Within a year of the armistice whose centenary will be commemorated on 11th November this year, the victorious Allied powers had imposed upon Germany the Treaty of Versailles. That its punitive terms helped to lay the foundations of the Second World War is now widely believed among historians. Fewer people predicted that outcome at the time.
But among them were JC Smuts, soon to replace Louis Botha as South African prime minister, and John Maynard Keynes, the British economist. Keynes was part of the British treasury's delegation at the Versailles conference, but he resigned when he failed to get the terms of the treaty made less onerous. His book The Economic Consequences of the Peace made him a global celebrity, but it was not until the end of the Second World War that his ideas were followed with the introduction of the Marshall Plan to rebuild the devastated German and other European economies with American money.

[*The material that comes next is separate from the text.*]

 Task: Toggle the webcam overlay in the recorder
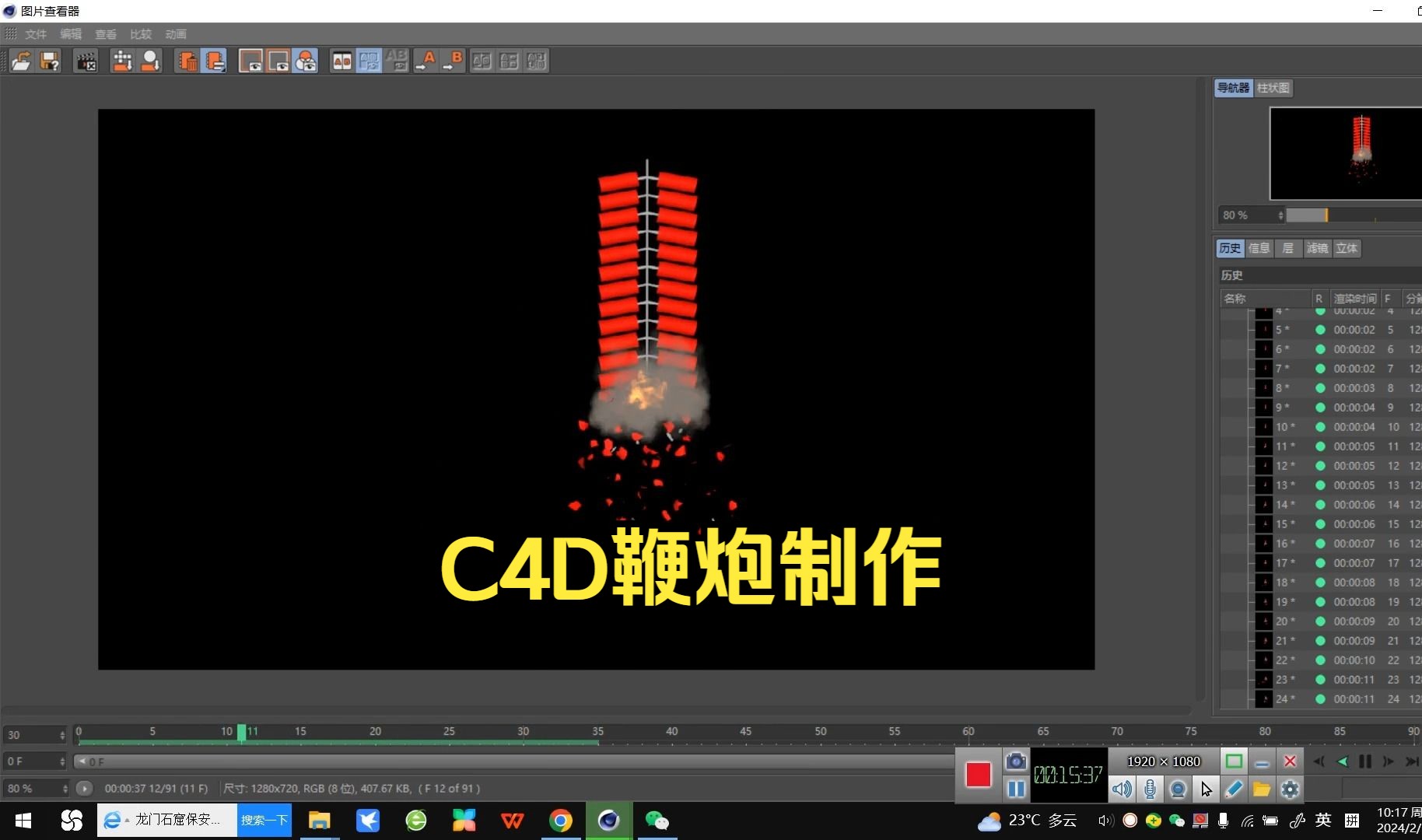1178,789
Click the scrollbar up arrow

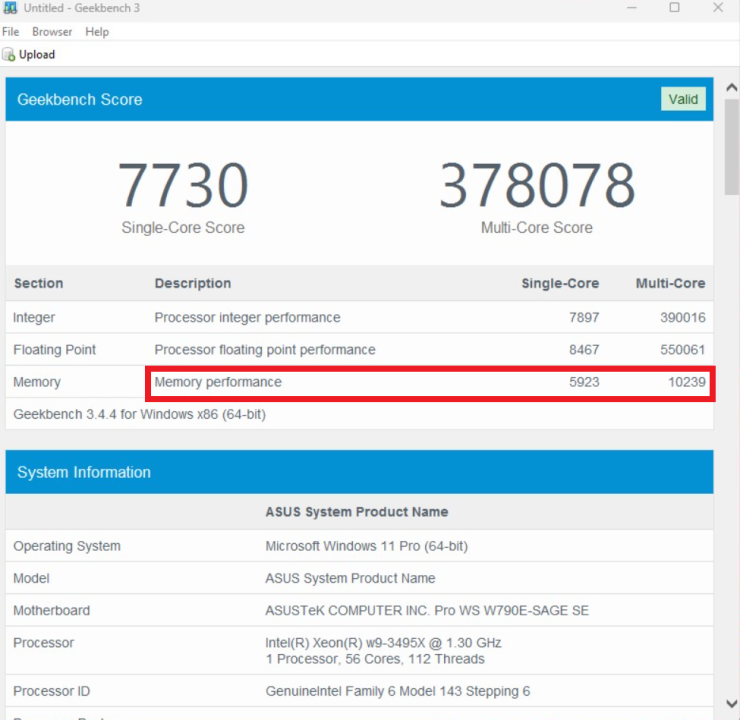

Smuts signed the treaty because he welcomed the promised destruction of Prussian militarism and the establishment of the League of Nations, and because he wanted formally to close the war. But he wrote to the British prime minister, David Lloyd George, and the American president, Woodrow Wilson, warning them that "under this treaty Europe will know no peace".

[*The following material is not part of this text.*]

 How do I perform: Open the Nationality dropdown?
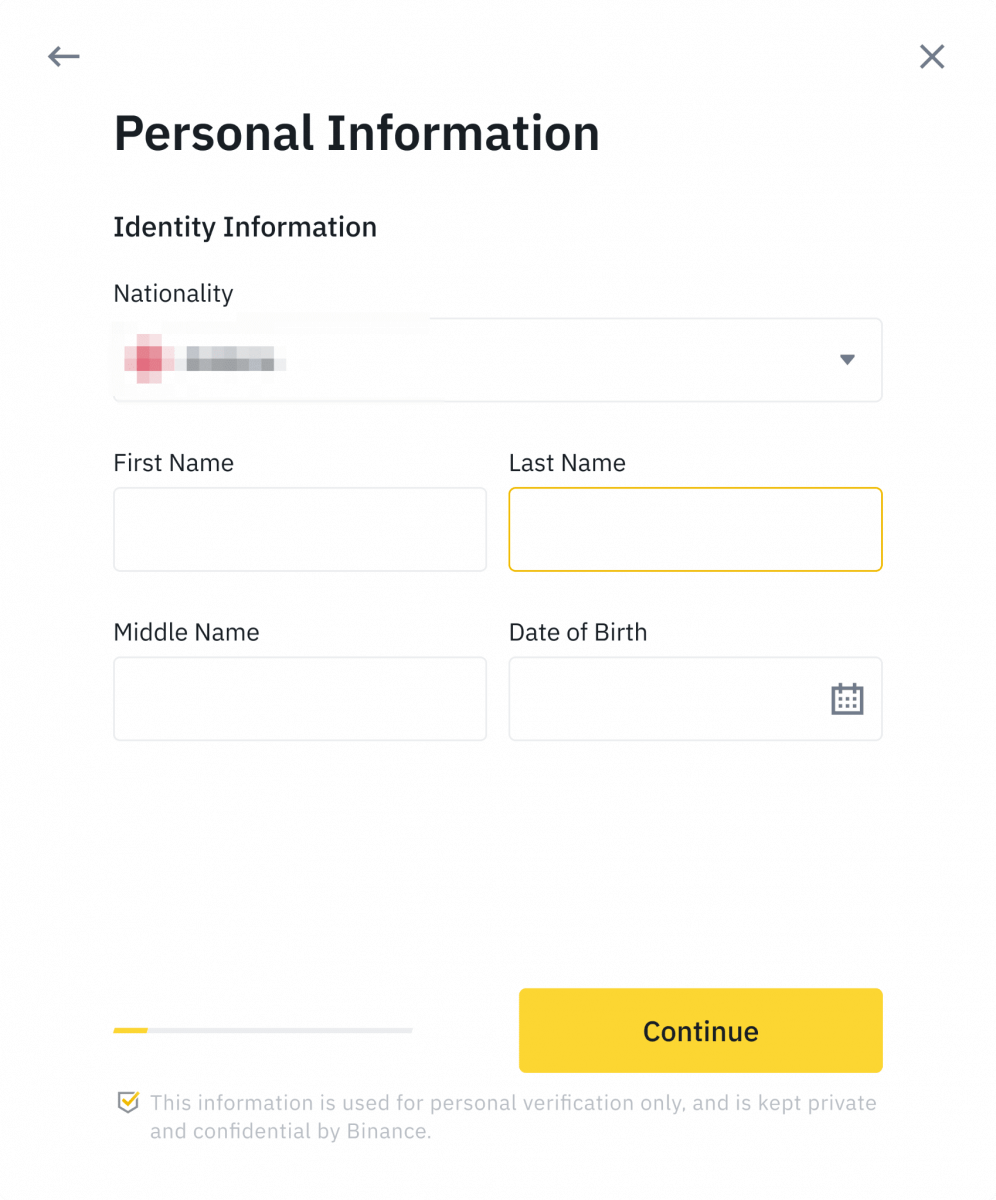tap(497, 360)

Among the provisions to which Smuts and Keynes objected were reparations payments demanded of Germany that they regarded as excessive. When Germany failed to meet some of her payments, the French army occupied her industrial heartland, the Ruhr, in 1923, striking a crippling blow at the German economy and uniting the German people against the entire Versailles settlement.
One of the consequences of Allied policy was the hyperinflation of the early 1920s, fuelled by the printing of money. Savings were wiped out, along with faith in the Weimar Republic, while profiteers and speculators thrived. Eventually the debt was rescheduled with the help of an American loan, and the economy was somewhat stabilised until the Great Depression struck in 1929.
But by then Adolf Hitler, a veteran of the First World War who had been decorated and wounded, had found his calling. He had graduated from failed artist and social dropout to racist demagogue able to whip mass meetings into a frenzy with his hate-filled message against the "November criminals" who had signed the armistice.